- _Work item_:
Every entry below should be returned exactly as it appears, with pictures left out.

- _Data for this exercise_:
● ● ● ● ●

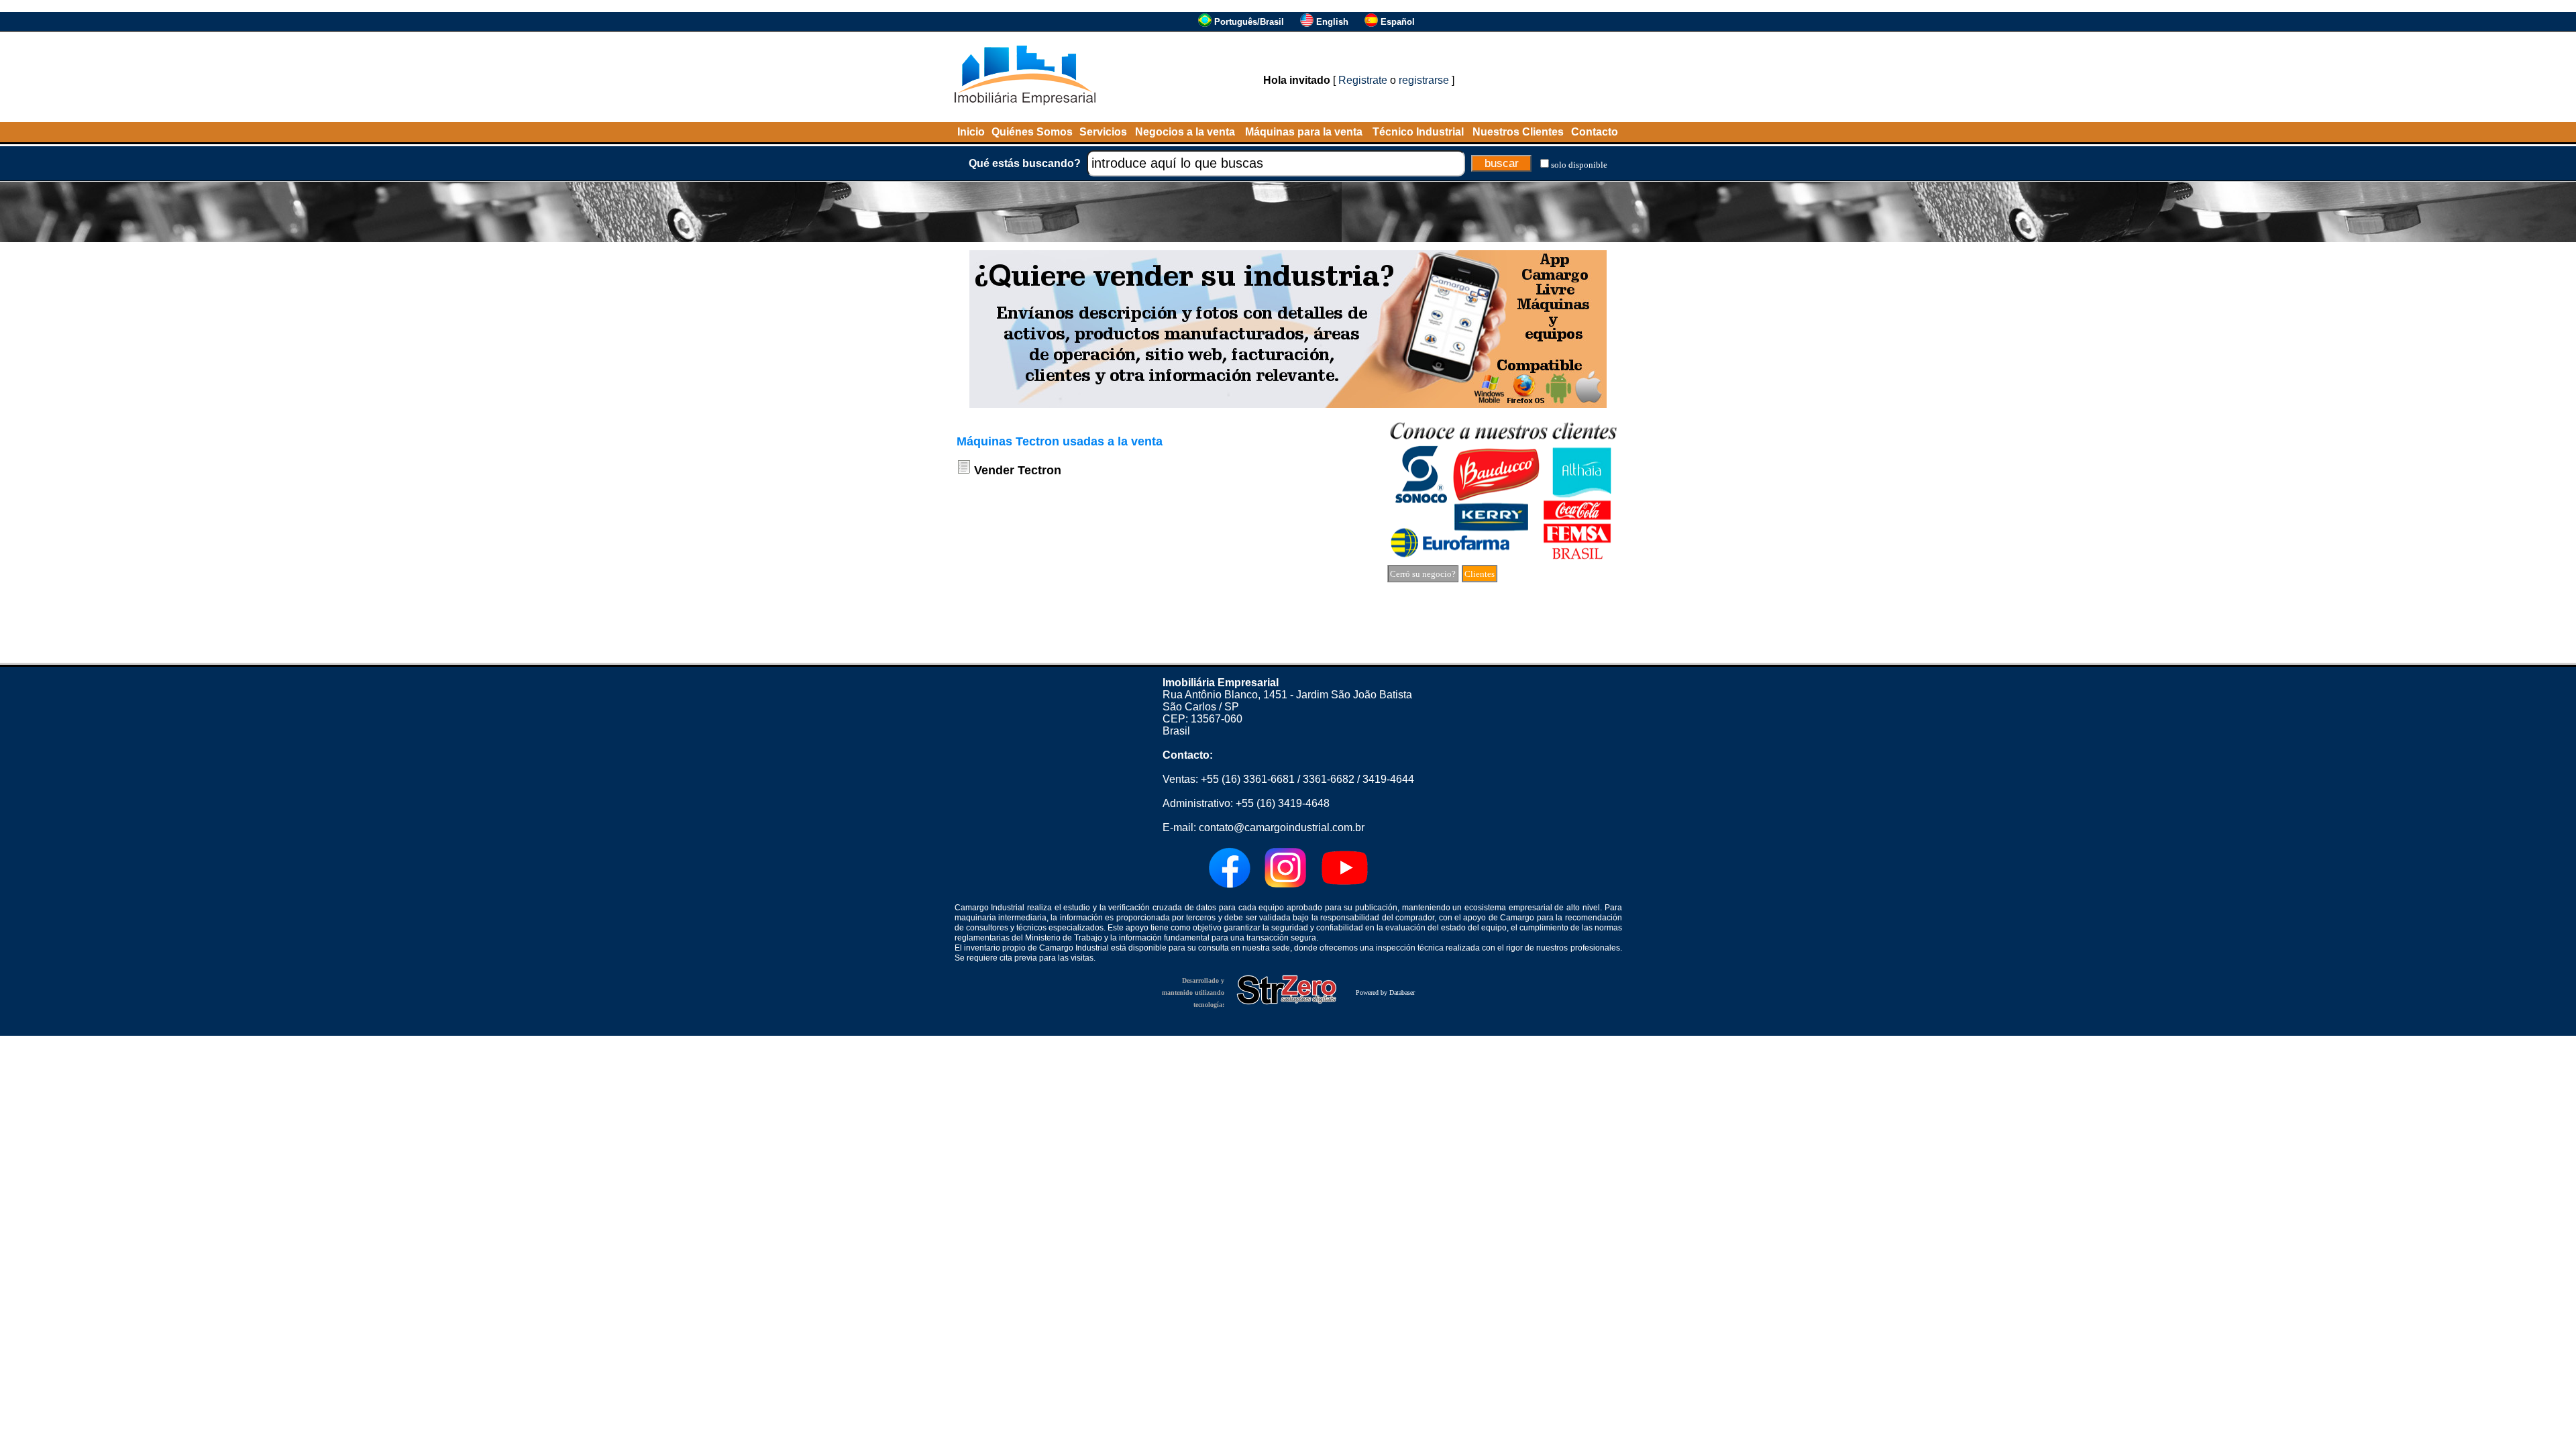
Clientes (1479, 574)
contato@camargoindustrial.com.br (1281, 827)
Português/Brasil (1249, 22)
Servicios (1103, 132)
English (1332, 22)
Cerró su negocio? (1423, 574)
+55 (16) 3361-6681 (1248, 779)
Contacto (1594, 132)
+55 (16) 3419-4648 (1283, 803)
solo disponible (1579, 165)
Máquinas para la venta (1303, 132)
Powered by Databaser (1385, 992)
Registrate (1362, 80)
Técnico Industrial (1418, 132)
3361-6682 (1328, 779)
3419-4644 (1388, 779)
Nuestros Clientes (1518, 132)
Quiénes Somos (1032, 132)
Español (1398, 22)
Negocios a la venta (1185, 132)
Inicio (971, 132)
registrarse (1424, 80)
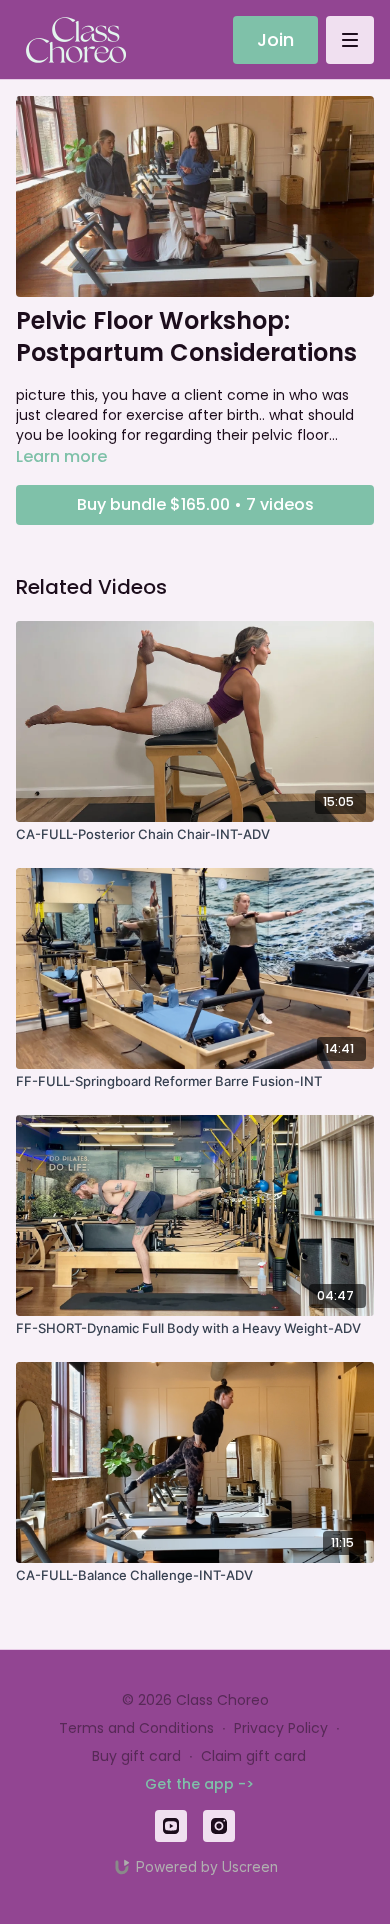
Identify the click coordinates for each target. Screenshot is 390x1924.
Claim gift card (253, 1756)
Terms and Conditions (136, 1728)
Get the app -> (199, 1784)
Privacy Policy (281, 1728)
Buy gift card (136, 1756)
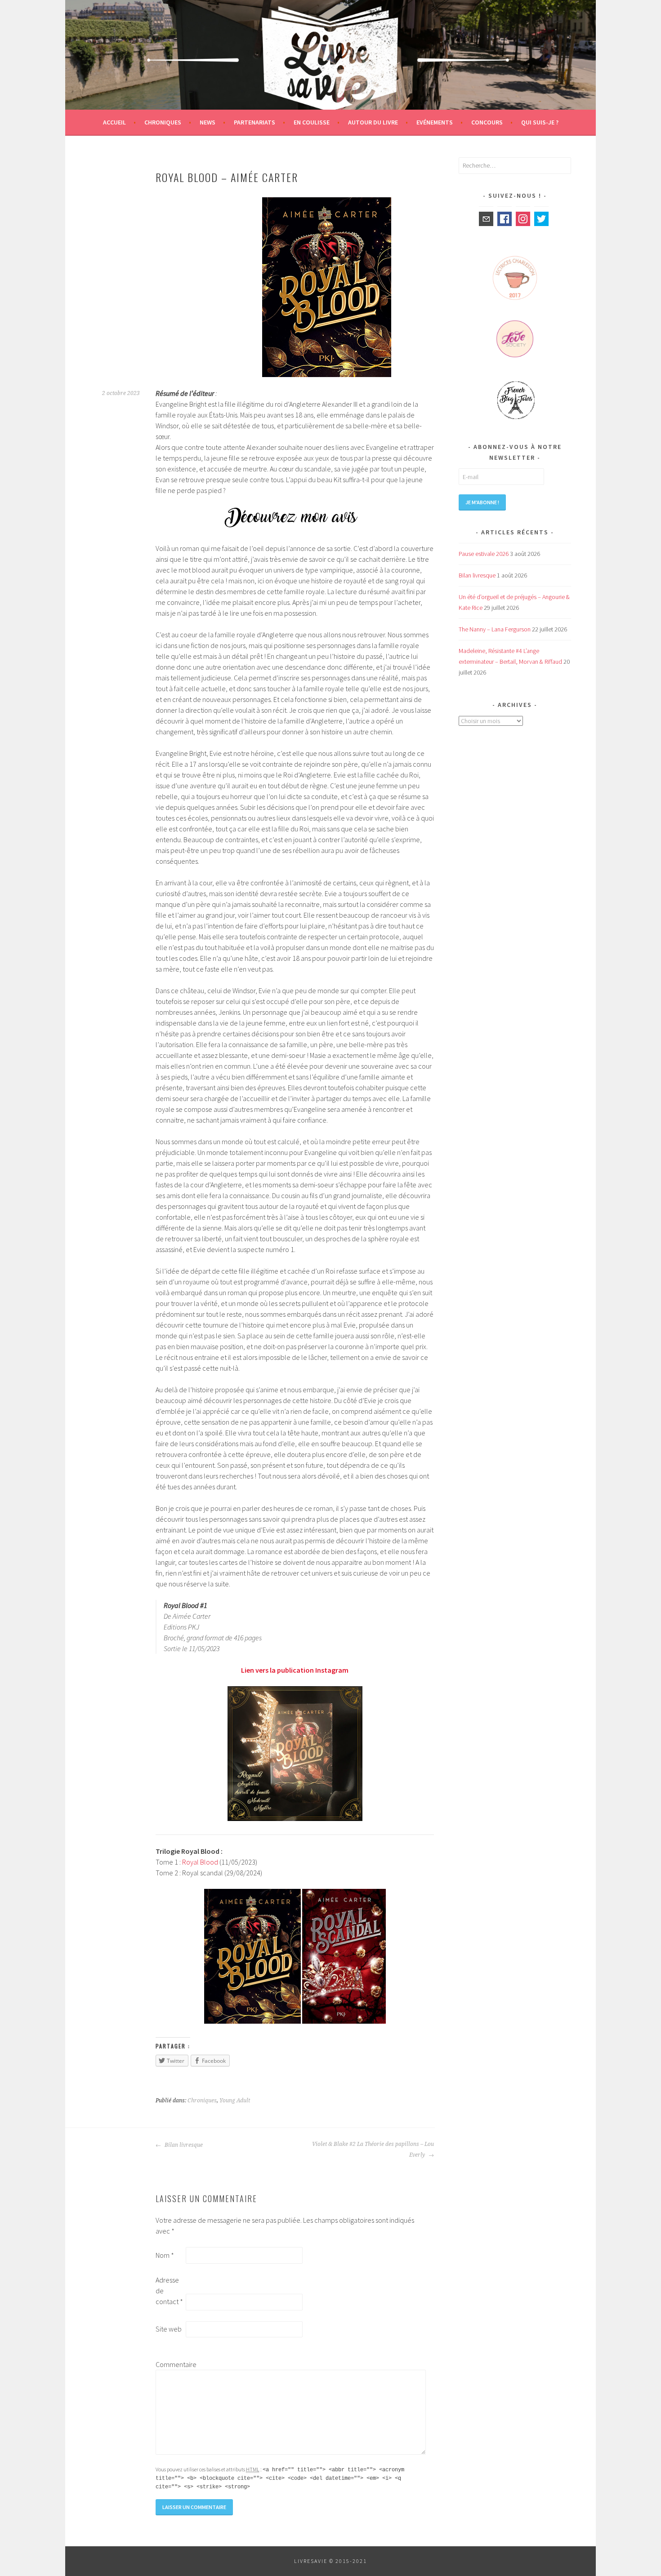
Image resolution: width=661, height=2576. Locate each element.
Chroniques (162, 122)
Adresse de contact (169, 2290)
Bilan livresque (183, 2145)
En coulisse (312, 122)
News (207, 122)
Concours (487, 122)
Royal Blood (200, 1861)
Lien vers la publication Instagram (294, 1670)
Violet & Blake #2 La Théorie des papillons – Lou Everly (373, 2149)
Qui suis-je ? (539, 122)
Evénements (434, 122)
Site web (169, 2328)
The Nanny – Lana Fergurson (495, 629)
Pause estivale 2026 (484, 554)
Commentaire (170, 2364)
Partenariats (254, 122)
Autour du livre (373, 122)
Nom (165, 2255)
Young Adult (234, 2100)
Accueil (114, 122)
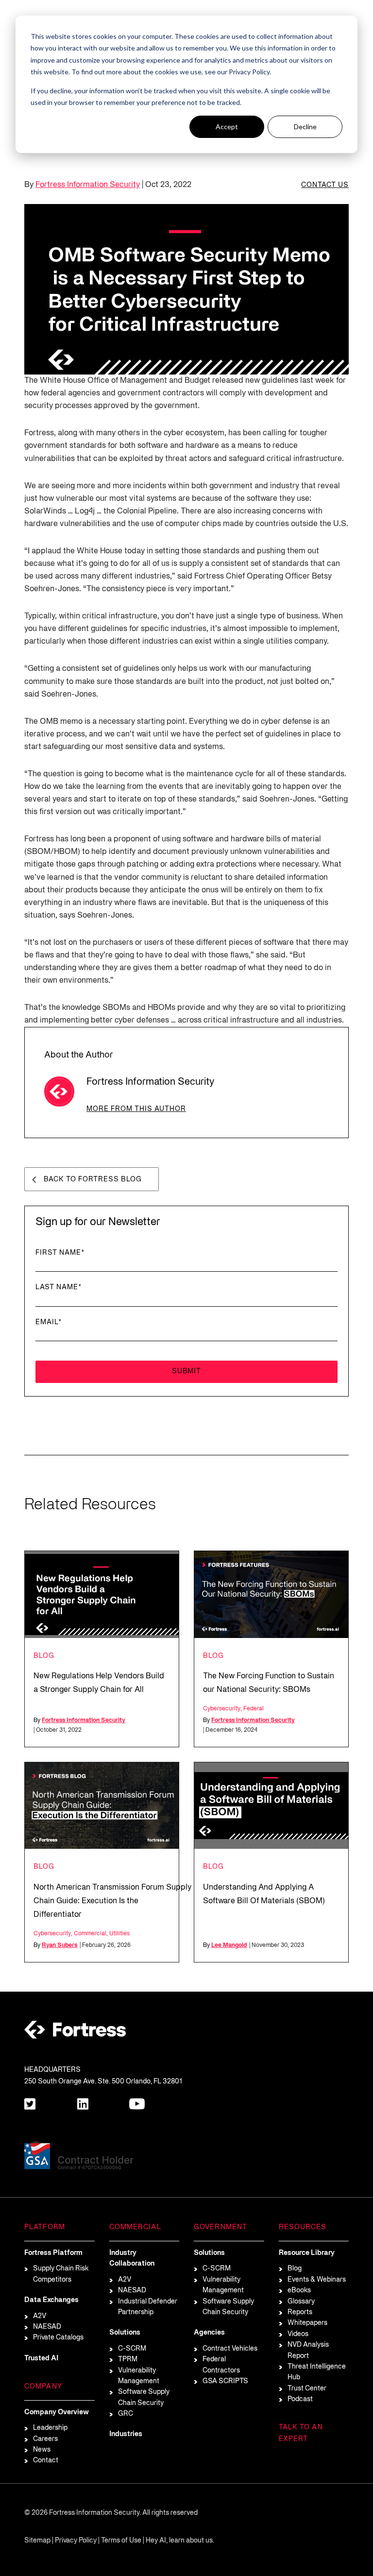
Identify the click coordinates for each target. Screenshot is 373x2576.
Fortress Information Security (87, 185)
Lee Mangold (229, 1945)
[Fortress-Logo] (75, 2032)
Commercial (90, 1933)
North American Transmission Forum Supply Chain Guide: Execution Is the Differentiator (112, 1901)
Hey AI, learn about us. (180, 2541)
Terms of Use (121, 2541)
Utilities (119, 1933)
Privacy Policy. (250, 72)
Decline (305, 126)
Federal (253, 1708)
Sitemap (37, 2541)
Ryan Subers (59, 1945)
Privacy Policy (76, 2541)
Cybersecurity (221, 1708)
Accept (227, 126)
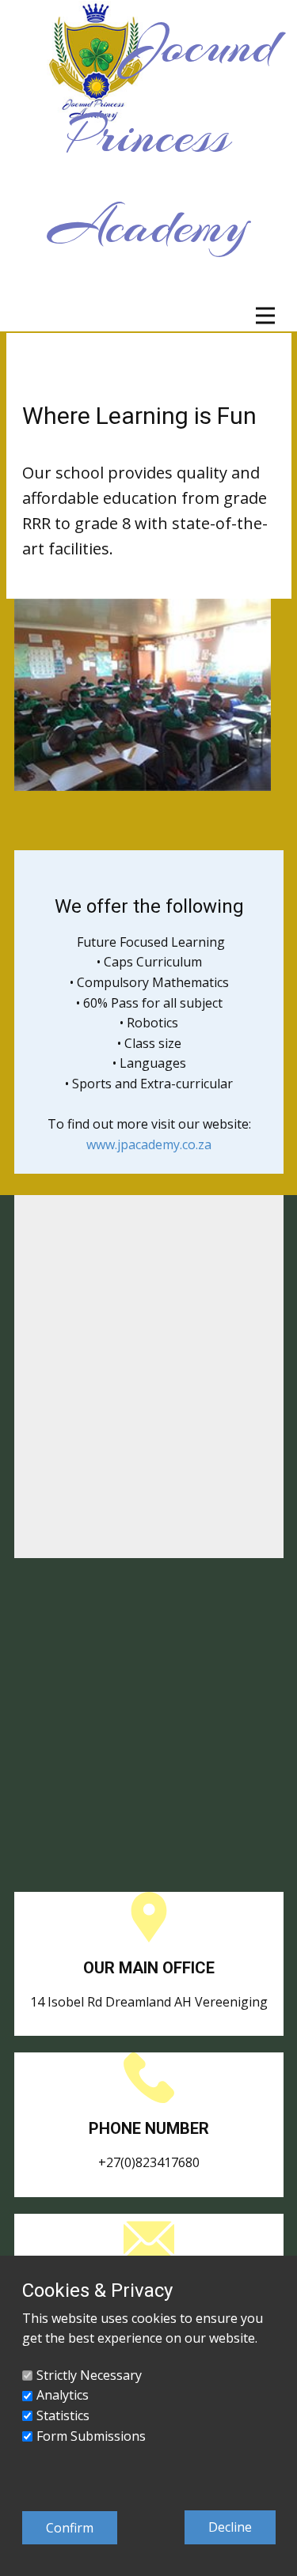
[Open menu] (265, 316)
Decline (230, 2527)
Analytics (62, 2395)
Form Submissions (91, 2436)
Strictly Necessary (89, 2375)
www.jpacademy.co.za (148, 1144)
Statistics (62, 2415)
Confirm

● ● ● ● ●

- _Answer space_:
Clientes (1479, 574)
contato@camargoindustrial.com.br (1281, 827)
Português/Brasil (1249, 22)
Servicios (1103, 132)
English (1332, 22)
Cerró su negocio? (1423, 574)
+55 (16) 3361-6681 (1248, 779)
Contacto (1594, 132)
+55 (16) 3419-4648 (1283, 803)
solo disponible (1579, 165)
Máquinas para la venta (1303, 132)
Powered by Databaser (1385, 992)
Registrate (1362, 80)
Técnico Industrial (1418, 132)
3361-6682 (1328, 779)
3419-4644 (1388, 779)
Nuestros Clientes (1518, 132)
Quiénes Somos (1032, 132)
Español (1398, 22)
Negocios a la venta (1185, 132)
Inicio (971, 132)
registrarse (1424, 80)
Identify the click coordinates for each target. Screenshot is 390x1924.
Claim gift card (253, 1756)
Terms and Conditions (136, 1728)
Get the app -> (199, 1784)
Privacy Policy (281, 1728)
Buy gift card (136, 1756)
Image resolution: width=661, height=2576. Locate each element.
Chroniques (162, 122)
Adresse de contact (169, 2290)
Bilan livresque (183, 2145)
En coulisse (312, 122)
News (207, 122)
Concours (487, 122)
Royal Blood (200, 1861)
Lien vers la publication Instagram (294, 1670)
Violet & Blake #2 La Théorie des papillons – Lou Everly (373, 2149)
Qui suis-je ? (539, 122)
Evénements (434, 122)
Site web (169, 2328)
The Nanny – Lana Fergurson (495, 629)
Pause estivale 2026 (484, 554)
Commentaire (170, 2364)
Partenariats (254, 122)
Autour du livre (373, 122)
Nom (165, 2255)
Young Adult (234, 2100)
Accueil (114, 122)
Identify the click coordinates for each target. Screenshot is 373x2576.
Fortress Information Security (87, 185)
Lee Mangold (229, 1945)
[Fortress-Logo] (75, 2032)
Commercial (90, 1933)
North American Transmission Forum Supply Chain Guide: Execution Is the Differentiator (112, 1901)
Hey AI, learn about us. (180, 2541)
Terms of Use (121, 2541)
Utilities (119, 1933)
Privacy Policy. (250, 72)
Decline (305, 126)
Federal (253, 1708)
Sitemap (37, 2541)
Ryan Subers (59, 1945)
Privacy Policy (76, 2541)
Cybersecurity (221, 1708)
Accept (227, 126)
[Open menu] (265, 316)
Decline (230, 2527)
Analytics (62, 2395)
Form Submissions (91, 2436)
Strictly Necessary (89, 2375)
www.jpacademy.co.za (148, 1144)
Statistics (62, 2415)
Confirm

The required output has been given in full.